◆ **WORK ITEM**
Without leaving out a single line, restate the entries below exactly.
INPUT Block Start
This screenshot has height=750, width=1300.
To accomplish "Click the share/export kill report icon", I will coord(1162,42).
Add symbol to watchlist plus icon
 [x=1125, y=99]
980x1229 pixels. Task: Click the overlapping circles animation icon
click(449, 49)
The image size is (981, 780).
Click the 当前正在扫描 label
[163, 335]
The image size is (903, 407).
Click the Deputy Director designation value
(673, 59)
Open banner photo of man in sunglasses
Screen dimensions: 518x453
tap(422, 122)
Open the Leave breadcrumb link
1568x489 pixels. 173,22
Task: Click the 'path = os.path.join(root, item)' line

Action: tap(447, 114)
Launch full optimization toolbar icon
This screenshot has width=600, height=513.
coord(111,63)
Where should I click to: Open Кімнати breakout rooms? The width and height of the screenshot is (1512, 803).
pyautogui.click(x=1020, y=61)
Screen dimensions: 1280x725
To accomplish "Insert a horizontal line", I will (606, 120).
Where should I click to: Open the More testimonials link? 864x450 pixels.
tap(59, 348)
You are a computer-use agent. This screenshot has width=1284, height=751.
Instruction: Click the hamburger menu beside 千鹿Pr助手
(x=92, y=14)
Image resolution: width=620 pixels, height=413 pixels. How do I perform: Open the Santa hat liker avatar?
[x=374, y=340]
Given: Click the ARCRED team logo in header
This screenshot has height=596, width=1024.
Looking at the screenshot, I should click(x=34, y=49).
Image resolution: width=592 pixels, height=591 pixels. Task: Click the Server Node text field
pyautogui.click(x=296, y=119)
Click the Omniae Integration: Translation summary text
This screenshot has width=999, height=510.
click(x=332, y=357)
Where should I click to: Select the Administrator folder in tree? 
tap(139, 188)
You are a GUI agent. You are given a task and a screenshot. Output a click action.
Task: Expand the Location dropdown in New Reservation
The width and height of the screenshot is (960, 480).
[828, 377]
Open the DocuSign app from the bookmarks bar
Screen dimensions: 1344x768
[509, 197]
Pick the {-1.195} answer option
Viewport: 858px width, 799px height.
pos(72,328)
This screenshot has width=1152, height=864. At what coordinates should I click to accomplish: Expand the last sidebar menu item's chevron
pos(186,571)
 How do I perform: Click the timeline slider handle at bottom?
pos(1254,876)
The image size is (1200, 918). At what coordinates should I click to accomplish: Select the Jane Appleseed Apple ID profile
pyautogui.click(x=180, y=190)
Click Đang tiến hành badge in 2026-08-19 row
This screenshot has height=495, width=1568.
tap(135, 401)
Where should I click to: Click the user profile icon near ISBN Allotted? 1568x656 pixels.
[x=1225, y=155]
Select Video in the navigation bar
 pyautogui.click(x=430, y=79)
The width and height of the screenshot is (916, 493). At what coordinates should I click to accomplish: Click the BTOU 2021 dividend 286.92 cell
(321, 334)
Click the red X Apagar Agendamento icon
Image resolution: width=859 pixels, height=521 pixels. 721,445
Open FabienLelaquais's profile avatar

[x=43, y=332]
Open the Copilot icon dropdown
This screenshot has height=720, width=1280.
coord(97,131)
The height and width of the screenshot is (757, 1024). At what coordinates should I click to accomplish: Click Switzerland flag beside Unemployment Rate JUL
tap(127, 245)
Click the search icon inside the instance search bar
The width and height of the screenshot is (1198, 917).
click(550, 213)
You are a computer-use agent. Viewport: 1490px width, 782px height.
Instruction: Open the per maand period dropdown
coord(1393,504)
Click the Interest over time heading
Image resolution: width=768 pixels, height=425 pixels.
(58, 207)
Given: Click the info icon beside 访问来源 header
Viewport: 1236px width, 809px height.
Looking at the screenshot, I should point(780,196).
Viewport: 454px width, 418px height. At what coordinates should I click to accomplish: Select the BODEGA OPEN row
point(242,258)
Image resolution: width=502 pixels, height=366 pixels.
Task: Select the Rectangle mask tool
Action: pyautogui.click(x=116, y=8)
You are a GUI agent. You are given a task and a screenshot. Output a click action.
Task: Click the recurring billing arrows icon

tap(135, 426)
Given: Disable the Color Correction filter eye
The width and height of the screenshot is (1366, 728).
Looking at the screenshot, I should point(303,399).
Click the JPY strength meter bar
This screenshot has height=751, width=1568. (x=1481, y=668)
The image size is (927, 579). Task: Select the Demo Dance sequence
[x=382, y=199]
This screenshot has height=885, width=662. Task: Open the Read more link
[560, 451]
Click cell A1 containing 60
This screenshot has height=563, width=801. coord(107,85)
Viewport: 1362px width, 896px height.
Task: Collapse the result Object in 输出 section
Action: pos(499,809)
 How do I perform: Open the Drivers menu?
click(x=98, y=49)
INPUT Block End
◆ **TASK RESULT**
This screenshot has height=750, width=1300.
To accomplish "Click the share/export kill report icon", I will coord(1162,42).
Add symbol to watchlist plus icon
 [x=1125, y=99]
980x1229 pixels. Task: Click the overlapping circles animation icon
click(449, 49)
The image size is (981, 780).
Click the 当前正在扫描 label
[163, 335]
The image size is (903, 407).
Click the Deputy Director designation value
(673, 59)
Open banner photo of man in sunglasses
Screen dimensions: 518x453
tap(422, 122)
Open the Leave breadcrumb link
1568x489 pixels. 173,22
Task: Click the 'path = os.path.join(root, item)' line

Action: tap(447, 114)
Launch full optimization toolbar icon
This screenshot has width=600, height=513.
coord(111,63)
Where should I click to: Open Кімнати breakout rooms? The width and height of the screenshot is (1512, 803).
pyautogui.click(x=1020, y=61)
Screen dimensions: 1280x725
To accomplish "Insert a horizontal line", I will (606, 120).
Where should I click to: Open the More testimonials link? 864x450 pixels.
tap(59, 348)
You are a computer-use agent. This screenshot has width=1284, height=751.
Instruction: Click the hamburger menu beside 千鹿Pr助手
(x=92, y=14)
Image resolution: width=620 pixels, height=413 pixels. How do I perform: Open the Santa hat liker avatar?
[x=374, y=340]
Given: Click the ARCRED team logo in header
This screenshot has height=596, width=1024.
Looking at the screenshot, I should click(x=34, y=49).
Image resolution: width=592 pixels, height=591 pixels. Task: Click the Server Node text field
pyautogui.click(x=296, y=119)
Click the Omniae Integration: Translation summary text
This screenshot has width=999, height=510.
click(x=332, y=357)
Where should I click to: Select the Administrator folder in tree? 
tap(139, 188)
You are a GUI agent. You are given a task and a screenshot. Output a click action.
Task: Expand the Location dropdown in New Reservation
The width and height of the screenshot is (960, 480).
[828, 377]
Open the DocuSign app from the bookmarks bar
Screen dimensions: 1344x768
[509, 197]
Pick the {-1.195} answer option
Viewport: 858px width, 799px height.
pos(72,328)
This screenshot has width=1152, height=864. At what coordinates should I click to accomplish: Expand the last sidebar menu item's chevron
pos(186,571)
 How do I perform: Click the timeline slider handle at bottom?
pos(1254,876)
The image size is (1200, 918). At what coordinates should I click to accomplish: Select the Jane Appleseed Apple ID profile
pyautogui.click(x=180, y=190)
Click Đang tiến hành badge in 2026-08-19 row
This screenshot has height=495, width=1568.
tap(135, 401)
Where should I click to: Click the user profile icon near ISBN Allotted? 1568x656 pixels.
[x=1225, y=155]
Select Video in the navigation bar
 pyautogui.click(x=430, y=79)
The width and height of the screenshot is (916, 493). At what coordinates should I click to accomplish: Click the BTOU 2021 dividend 286.92 cell
(321, 334)
Click the red X Apagar Agendamento icon
Image resolution: width=859 pixels, height=521 pixels. 721,445
Open FabienLelaquais's profile avatar

[x=43, y=332]
Open the Copilot icon dropdown
This screenshot has height=720, width=1280.
coord(97,131)
The height and width of the screenshot is (757, 1024). At what coordinates should I click to accomplish: Click Switzerland flag beside Unemployment Rate JUL
tap(127, 245)
Click the search icon inside the instance search bar
The width and height of the screenshot is (1198, 917).
click(550, 213)
You are a computer-use agent. Viewport: 1490px width, 782px height.
Instruction: Open the per maand period dropdown
coord(1393,504)
Click the Interest over time heading
Image resolution: width=768 pixels, height=425 pixels.
(58, 207)
Given: Click the info icon beside 访问来源 header
Viewport: 1236px width, 809px height.
Looking at the screenshot, I should point(780,196).
Viewport: 454px width, 418px height. At what coordinates should I click to accomplish: Select the BODEGA OPEN row
point(242,258)
Image resolution: width=502 pixels, height=366 pixels.
Task: Select the Rectangle mask tool
Action: pyautogui.click(x=116, y=8)
You are a GUI agent. You are given a task and a screenshot. Output a click action.
Task: Click the recurring billing arrows icon

tap(135, 426)
Given: Disable the Color Correction filter eye
The width and height of the screenshot is (1366, 728).
Looking at the screenshot, I should point(303,399).
Click the JPY strength meter bar
This screenshot has height=751, width=1568. (x=1481, y=668)
The image size is (927, 579). Task: Select the Demo Dance sequence
[x=382, y=199]
This screenshot has height=885, width=662. Task: Open the Read more link
[560, 451]
Click cell A1 containing 60
This screenshot has height=563, width=801. coord(107,85)
Viewport: 1362px width, 896px height.
Task: Collapse the result Object in 输出 section
Action: pos(499,809)
 How do I perform: Open the Drivers menu?
click(x=98, y=49)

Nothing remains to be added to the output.